Но он хочет говорить…
Да, да, конечно, это правда, он не хотел говорить, тогда, он ничего не хотел рассказывать. И знать тоже ничего не хотел. После всей этой истории с Томом и Мэри. И Диком. После того, как Дик…
Она опять его затопила, вернула себе. Старая, всем Крикам свойственная флегма. Она сочилась, поднималась все выше и выше с тех самых пор, как… Но теперь она совсем прибрала его к рукам, залив даже старый добрый огонек желания рассказывать сказки. И он не хотел ничего рассказывать. Не верил в истории. А Том – ага, он все знал – припрятал тетрадки. Том просиживал над ними чертову уйму времени, и что-то у него внутри свербело, он хотел знать больше, он ездил в Гилдси и в Кесслингский госпиталь. А он даже и дотрагиваться не хотел до этих переплетенных в синее страниц.
Флегма берет свое. Речная гладь, уныние бечевника. Можно стоять, стоять на плоскости, и ум твой занемеет. Отец и сын жили вдвоем, но не вместе, а рядом. Он говорил с курами, Том грыз историю. Покуда Том не получил повестки (история призвала его). Так же, как отец тридцать лет назад. Как она ходит кругами…
Но сыну судьба уцелеть; война закончилась (никаких шестинедельных курсов и вперед марш-марш прямой дорогой в ад), а Хенри Крик перестал вслушиваться в шестичасовые сводки, в шумы большого мира.

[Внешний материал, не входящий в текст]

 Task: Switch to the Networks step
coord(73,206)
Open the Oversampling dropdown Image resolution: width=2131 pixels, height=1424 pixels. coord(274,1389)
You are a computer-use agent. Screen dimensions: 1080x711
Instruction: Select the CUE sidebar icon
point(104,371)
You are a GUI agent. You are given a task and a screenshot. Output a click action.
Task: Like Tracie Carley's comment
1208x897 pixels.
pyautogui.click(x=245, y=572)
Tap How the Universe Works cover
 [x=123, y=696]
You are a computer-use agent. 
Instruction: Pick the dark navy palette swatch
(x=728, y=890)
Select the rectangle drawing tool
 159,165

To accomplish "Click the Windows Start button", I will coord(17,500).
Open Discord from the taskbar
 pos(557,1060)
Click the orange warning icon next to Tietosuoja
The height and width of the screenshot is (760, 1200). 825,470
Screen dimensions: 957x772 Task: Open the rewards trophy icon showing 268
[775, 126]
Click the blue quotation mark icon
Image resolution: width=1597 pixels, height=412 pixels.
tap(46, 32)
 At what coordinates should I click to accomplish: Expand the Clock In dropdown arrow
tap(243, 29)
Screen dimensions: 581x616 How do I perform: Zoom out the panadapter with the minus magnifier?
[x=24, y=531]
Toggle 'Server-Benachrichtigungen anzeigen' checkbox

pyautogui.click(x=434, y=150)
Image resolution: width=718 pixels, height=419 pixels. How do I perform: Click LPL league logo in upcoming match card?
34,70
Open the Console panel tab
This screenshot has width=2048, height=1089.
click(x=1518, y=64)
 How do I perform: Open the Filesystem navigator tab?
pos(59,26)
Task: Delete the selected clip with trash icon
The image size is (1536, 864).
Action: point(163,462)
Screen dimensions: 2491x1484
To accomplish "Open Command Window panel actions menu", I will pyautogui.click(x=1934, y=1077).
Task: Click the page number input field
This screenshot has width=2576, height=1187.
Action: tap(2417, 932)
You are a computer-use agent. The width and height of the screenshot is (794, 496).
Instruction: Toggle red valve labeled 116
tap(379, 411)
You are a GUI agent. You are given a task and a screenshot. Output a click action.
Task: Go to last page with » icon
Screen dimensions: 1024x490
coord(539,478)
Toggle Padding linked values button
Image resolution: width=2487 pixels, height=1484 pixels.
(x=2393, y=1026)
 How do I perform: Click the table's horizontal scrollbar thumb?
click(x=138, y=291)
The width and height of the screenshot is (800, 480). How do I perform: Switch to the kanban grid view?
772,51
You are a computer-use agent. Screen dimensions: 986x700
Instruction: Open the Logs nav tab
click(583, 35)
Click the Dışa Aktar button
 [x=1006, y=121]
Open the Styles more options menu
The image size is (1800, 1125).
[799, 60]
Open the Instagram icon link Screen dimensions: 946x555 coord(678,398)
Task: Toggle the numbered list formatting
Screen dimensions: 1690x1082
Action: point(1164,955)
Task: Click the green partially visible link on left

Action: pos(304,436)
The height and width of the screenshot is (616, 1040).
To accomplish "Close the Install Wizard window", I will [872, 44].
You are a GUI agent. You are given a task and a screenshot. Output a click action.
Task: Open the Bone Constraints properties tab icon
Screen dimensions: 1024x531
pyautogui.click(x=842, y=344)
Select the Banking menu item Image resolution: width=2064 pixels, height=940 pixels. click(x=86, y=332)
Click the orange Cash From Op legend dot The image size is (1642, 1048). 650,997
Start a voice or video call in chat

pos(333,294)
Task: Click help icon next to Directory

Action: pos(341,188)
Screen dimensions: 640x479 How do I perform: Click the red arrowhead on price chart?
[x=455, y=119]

Итак, он остался один, вдвоем с немой рекой; и – до тех пор, пока однажды к нему не зашел Харольд Меткаф с историей, которая потребовала продолжения, – его поглотила флегма…
А теперь она его душит, заполняет полости легких, набухает в горле. Он спасся от потопа, но теперь он тонет…
Он хватает ртом воздух. Лицо наливается кровью. Раздуваются ноздри.
«Молчите…»
За окном колокола Св. Гуннхильды бьют полчаса. (Но один только сын, будущий историк, отмечает точное время: половина пятого, 25 марта 1947 года.) Этот звон, этот чертов звон, он отдается, он разносится эхом в пустых погребах его бреда. Но не следует ругать церковные колокола, Хенри Крик. На смертном-то одре. (Потому что именно так и обстоят дела.) Вспомни о Боге твоем на пороге смерти. Помолись Богу твоему на пороге смерти. И воздай ему хвалу, что ты живешь не в Средние века, когда в дни наводнений колокола звонили круглосуточно…
Колокола звонят. Значит, он не на осклизлой крыше. И он не… Он в доме на Черч-лейн, Гилдси, который Том и… А ему на какую-то долю секунды показалось, что он тонет. И на какую-то долю секунды ему показалось, что склонившееся над ним лицо…
Это было всего лишь видение, Хенри Крик, это был всего лишь отблеск волшебной сказки, которую нужно наконец рассказать, которая рвется наружу сквозь бьющееся в спазмах горло. Потому что, да-да, так и есть, когда тонешь, перед тобой проносится вся твоя жизнь. И теперь самое время, и другого времени не будет рассказать всю эту…
Он слабеющей рукой подзывает сына, из дальней дали, от самого конца кровати. Но сын, встревоженный промелькнувшим в отцовских глазах выражением, уже и сам придвинулся ближе; и эта славная девочка (да это же Мэри, а это, должно быть, их супружеское ложе, господи, как оно все повто…) уже схватила, неожиданно твердой и сильной хваткой, не только его собственную руку, руку умирающего, но и руку крошки Тома.
Его губы дрожат, складываясь в неровный кружок.